Part of a data file:
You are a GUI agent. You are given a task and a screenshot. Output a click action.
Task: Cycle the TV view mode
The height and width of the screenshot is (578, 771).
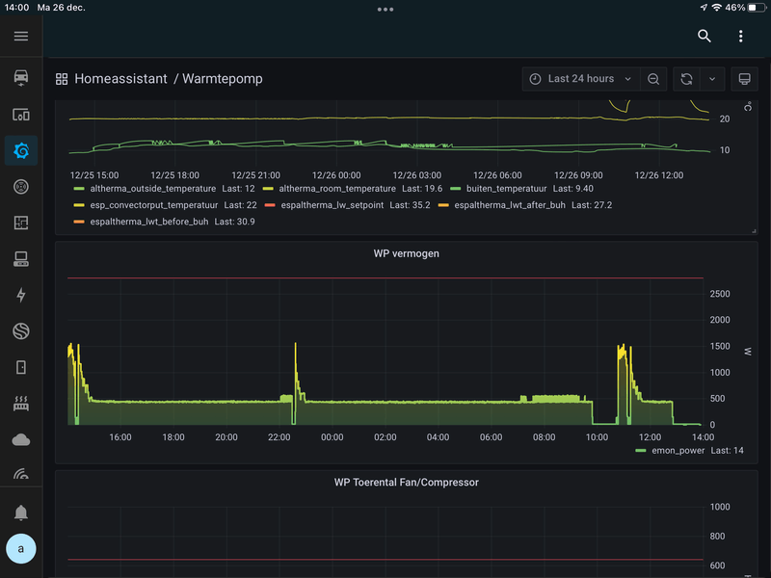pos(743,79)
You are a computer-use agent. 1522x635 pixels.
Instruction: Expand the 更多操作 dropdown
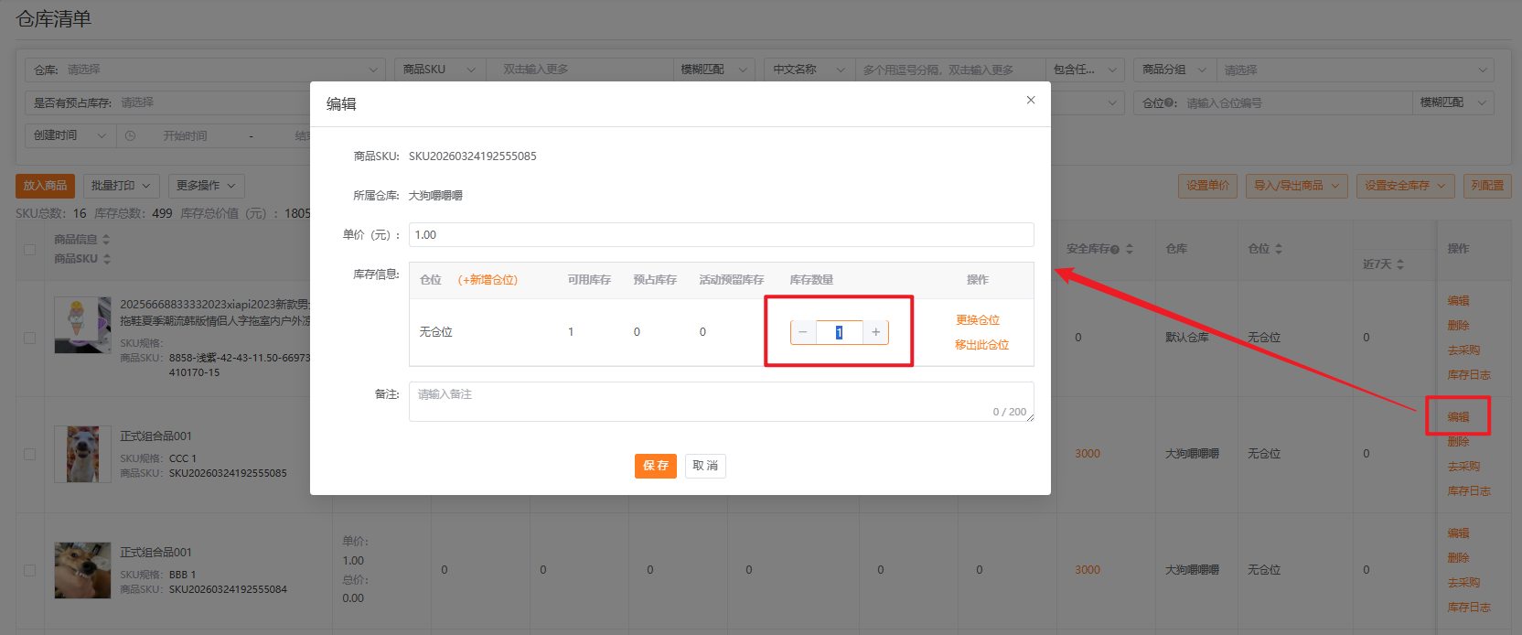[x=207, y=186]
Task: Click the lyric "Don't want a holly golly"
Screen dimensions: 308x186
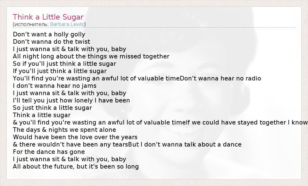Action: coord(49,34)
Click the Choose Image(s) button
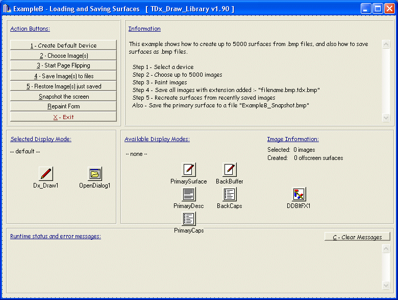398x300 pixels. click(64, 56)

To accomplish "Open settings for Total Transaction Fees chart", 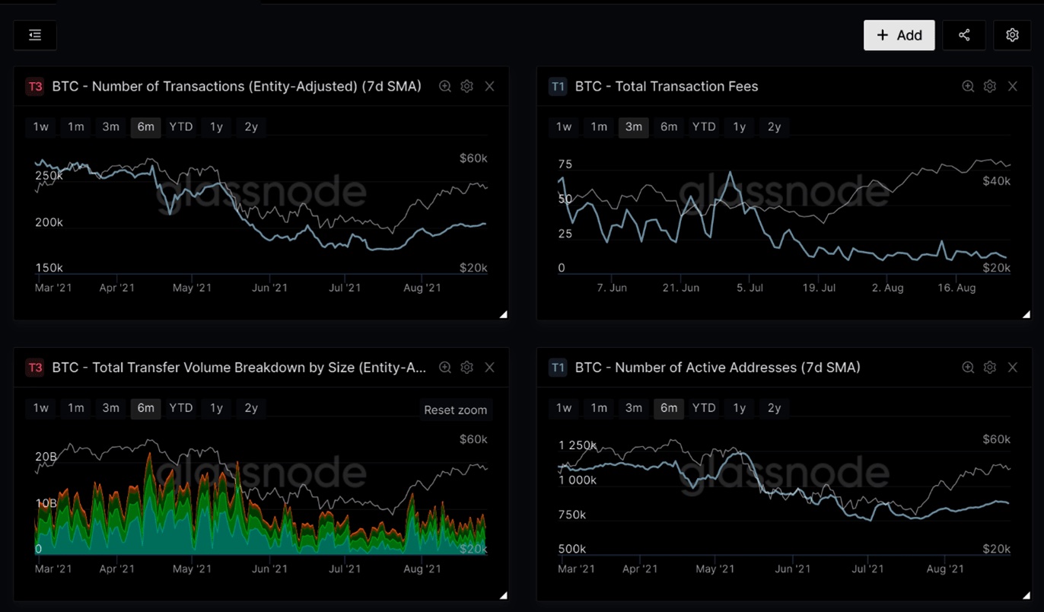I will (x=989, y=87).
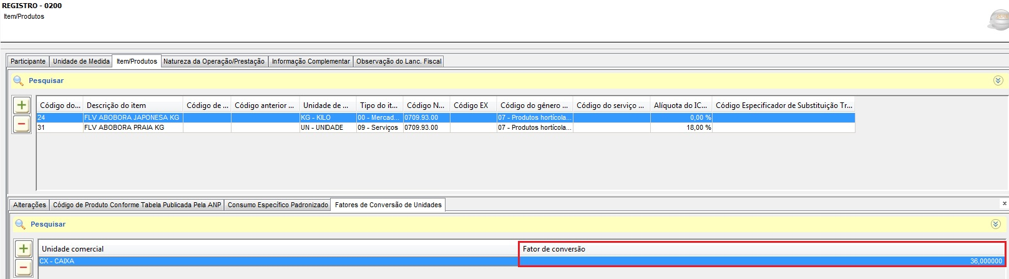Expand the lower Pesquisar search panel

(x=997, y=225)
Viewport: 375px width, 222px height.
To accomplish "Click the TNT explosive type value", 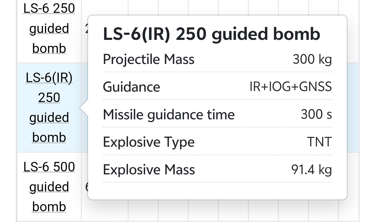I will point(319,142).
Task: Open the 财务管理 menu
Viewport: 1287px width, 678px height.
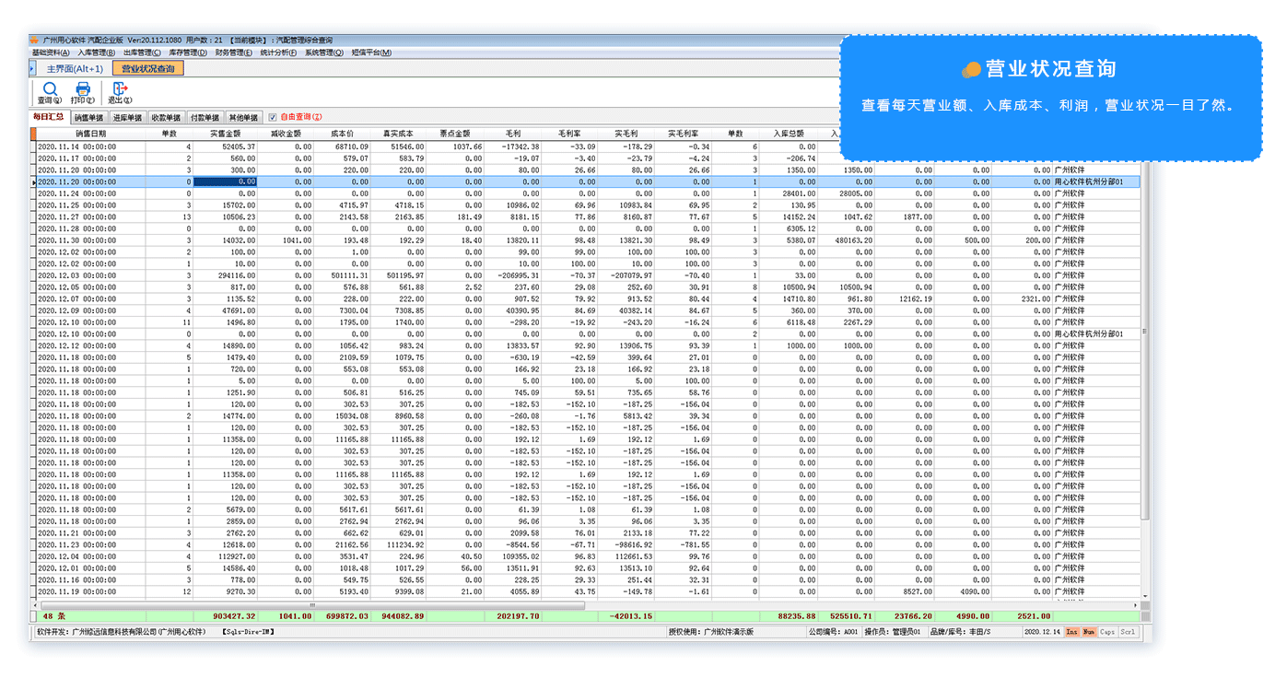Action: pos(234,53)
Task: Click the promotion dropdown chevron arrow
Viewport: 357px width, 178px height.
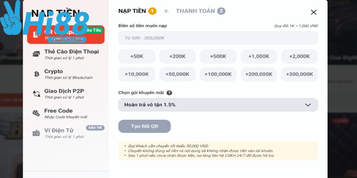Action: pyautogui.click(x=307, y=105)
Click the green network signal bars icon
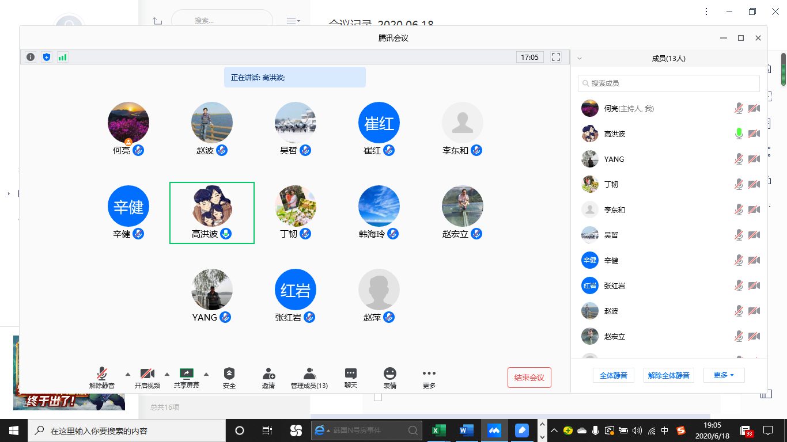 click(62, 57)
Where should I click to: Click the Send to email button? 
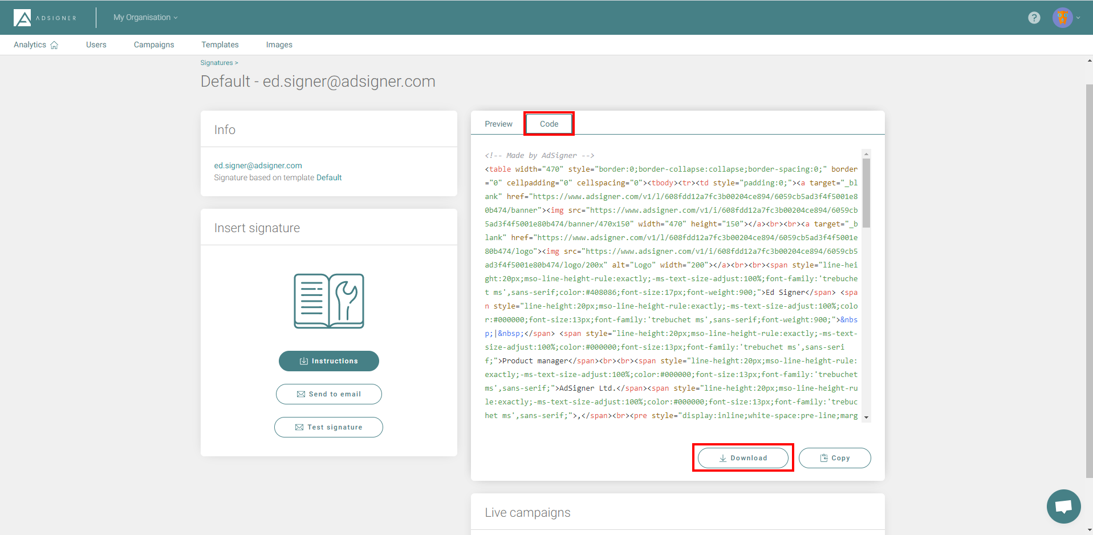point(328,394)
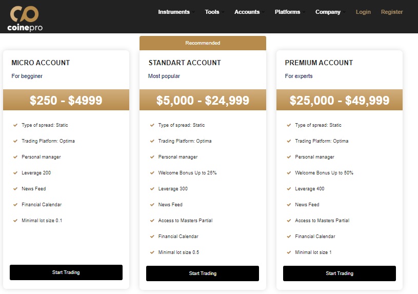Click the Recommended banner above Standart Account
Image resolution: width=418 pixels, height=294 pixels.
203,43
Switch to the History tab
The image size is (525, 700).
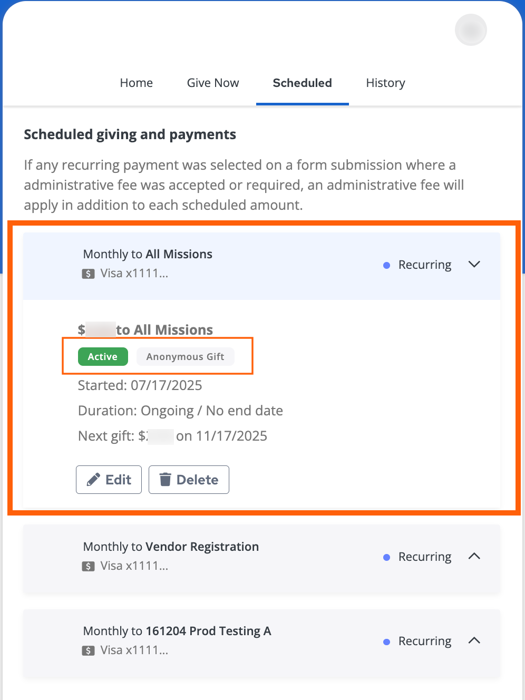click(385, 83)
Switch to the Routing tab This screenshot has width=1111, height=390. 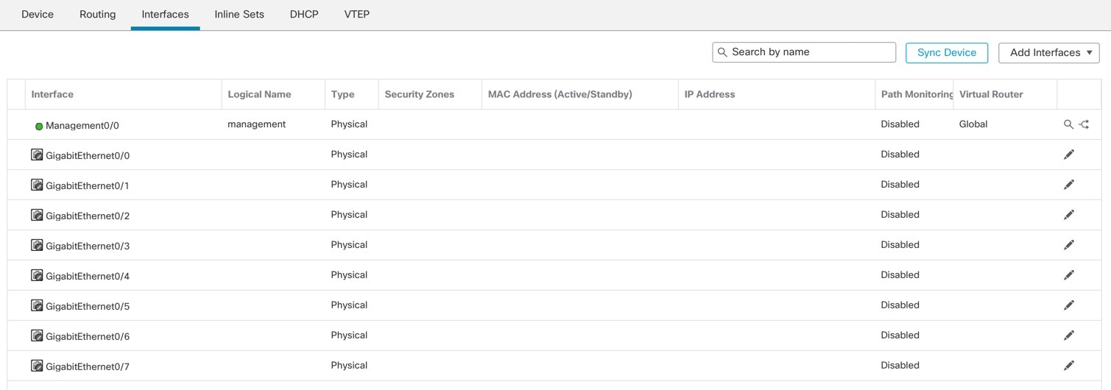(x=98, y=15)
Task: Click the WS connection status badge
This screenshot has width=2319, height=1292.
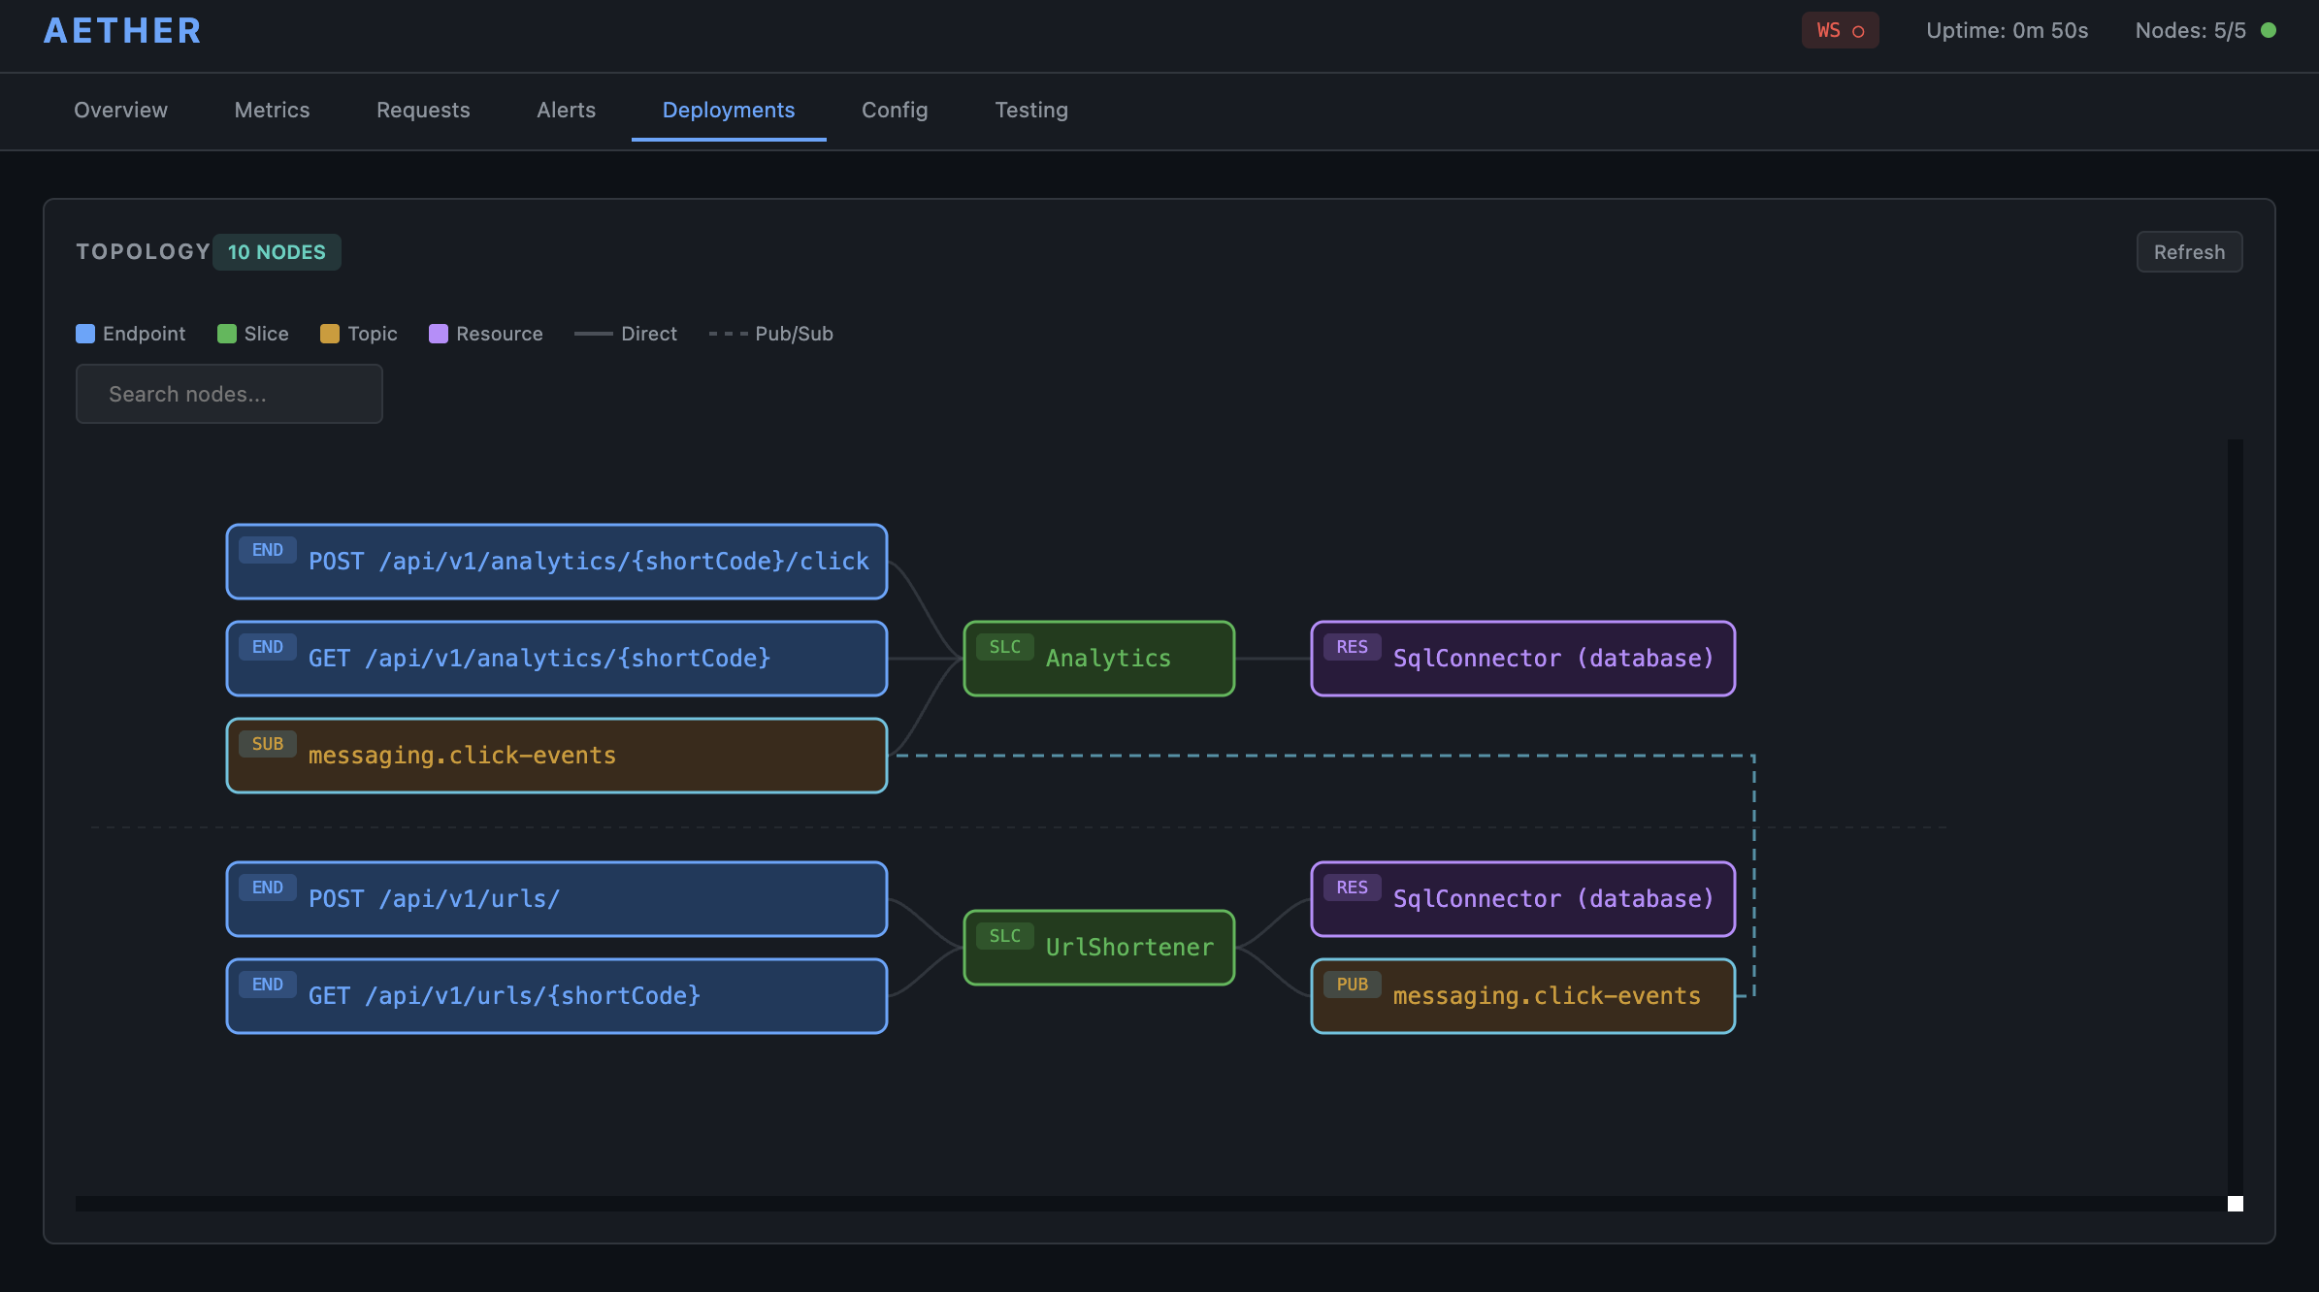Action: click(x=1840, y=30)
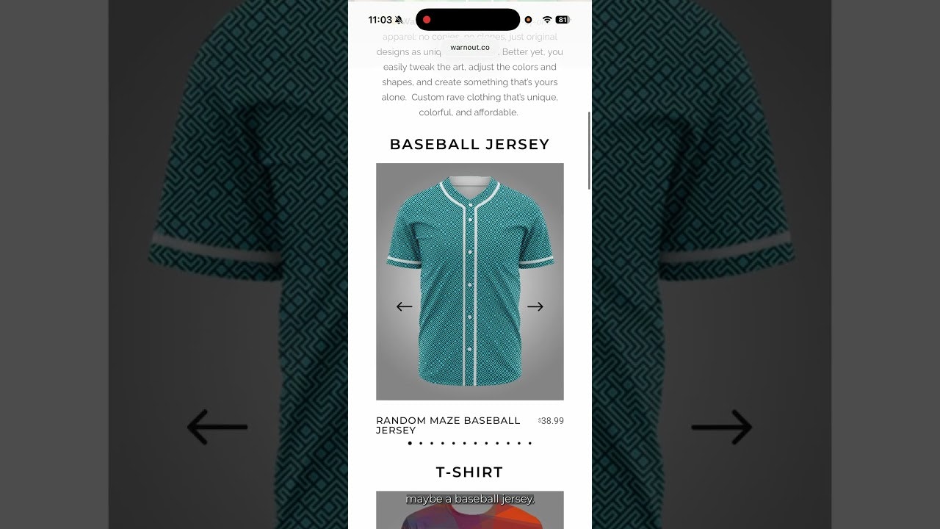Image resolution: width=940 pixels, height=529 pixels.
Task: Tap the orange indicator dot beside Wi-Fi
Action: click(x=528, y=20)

GOAL:
Please format the lines as a JSON list of strings, beginning at the line that contains "Task: Click the WS connection status badge" and continuing through the last line, with one string per line. Skip blank lines and leave the pictures out.

RESULT OF THIS TASK:
[
  "Task: Click the WS connection status badge",
  "This screenshot has width=2319, height=1292.",
  "Action: click(x=1840, y=30)",
  "Image resolution: width=940 pixels, height=529 pixels.",
  "Task: Tap the orange indicator dot beside Wi-Fi",
  "Action: click(x=528, y=20)"
]